Generating a data source description
Rather than creating a data source description file from scratch, you can use the GeoSpock CLI
data-source-description
command to create one. This command parses the source input data and returns a
data source description for the dataset that fits the sampled data.
Be aware that:
- this command does not support compressed data, so you should extract the data in the sample file before running this command
- there is a file size limit on this sample file of 300MB
$ geospock data-source-description --data-url "s3://path-to-file/nyc-new-taxi-data-Pickups-Snapped-sample.csv"
You should review this data source description to make sure that SQL data types assigned to each field are correct and the source data is going to get ingested in the way you want.

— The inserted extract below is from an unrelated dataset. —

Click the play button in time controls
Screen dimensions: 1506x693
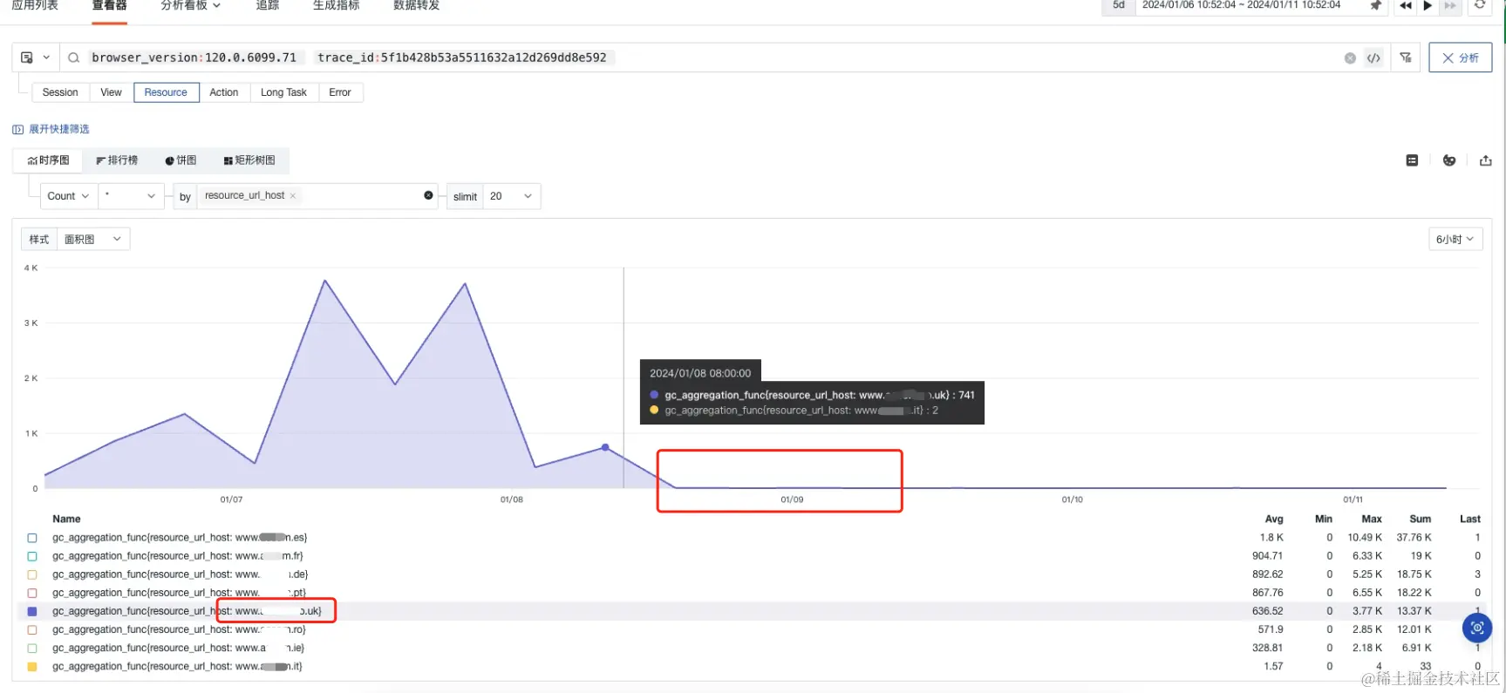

Reviewing the data source description
Before using a data source description created by the CLI, you should check that the generated file is correct.
In particular:
- Check the source file format; see Specifying the source data file format
- Check the dataset type; see Types of dataset
- Check (if appropriate) that a
properties
block has been generated, containing any fields not in the event or location block that you want to ingest; see Defining other fields
You should also verify that each field you want to ingest has been described correctly, including:
- its id: the name for the column in the resulting SQL table. It is strongly recommended that if you have
more than one field for latitude, longitude or timestamp, you should avoid using ids that are
identical apart from an underscore and a number for these fields, such as
timestamp_1
, as this negatively impacts the query optimizations in the Geospock database - source field: the field in the source input data
- (optional) purpose: see Special fields for more information about this setting
- data type: this describes how this field is going to be stored in the GeoSpock database; ensure this is correct before ingesting your source input data as once the data has been ingested, you will be unable to change it. See Types of data for more information.
Saving the data source description
The data source description generated by the GeoSpock CLI will not be persisted so you must save this file either locally or to an S3 bucket for use when you ingest your data.